Directions for this task: Each line in the records below that has the word "Switch" should be copied.

Information given:
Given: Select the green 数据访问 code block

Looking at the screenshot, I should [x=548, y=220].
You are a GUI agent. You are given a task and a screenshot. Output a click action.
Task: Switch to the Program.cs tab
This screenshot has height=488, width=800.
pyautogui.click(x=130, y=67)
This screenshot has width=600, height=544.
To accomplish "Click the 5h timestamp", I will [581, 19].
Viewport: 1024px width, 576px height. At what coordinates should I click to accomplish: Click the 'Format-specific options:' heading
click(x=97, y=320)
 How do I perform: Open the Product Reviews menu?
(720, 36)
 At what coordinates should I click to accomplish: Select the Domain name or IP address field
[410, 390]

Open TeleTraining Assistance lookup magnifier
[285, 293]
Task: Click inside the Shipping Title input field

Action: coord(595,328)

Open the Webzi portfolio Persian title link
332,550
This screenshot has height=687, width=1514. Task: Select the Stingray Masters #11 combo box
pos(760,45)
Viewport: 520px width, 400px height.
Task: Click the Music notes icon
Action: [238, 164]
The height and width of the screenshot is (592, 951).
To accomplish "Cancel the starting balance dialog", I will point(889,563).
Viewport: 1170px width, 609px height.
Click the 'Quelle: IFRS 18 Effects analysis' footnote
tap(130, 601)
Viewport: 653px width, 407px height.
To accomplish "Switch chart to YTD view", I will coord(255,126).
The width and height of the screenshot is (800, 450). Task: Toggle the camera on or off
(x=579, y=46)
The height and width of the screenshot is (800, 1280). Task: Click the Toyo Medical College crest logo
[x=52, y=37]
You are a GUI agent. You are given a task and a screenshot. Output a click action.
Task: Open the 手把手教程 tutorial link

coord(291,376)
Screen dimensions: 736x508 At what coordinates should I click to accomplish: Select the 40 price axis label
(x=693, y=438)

Task answer:
Task: Switch to the Program.cs tab
To accomplish "Switch chart to YTD view", I will coord(255,126).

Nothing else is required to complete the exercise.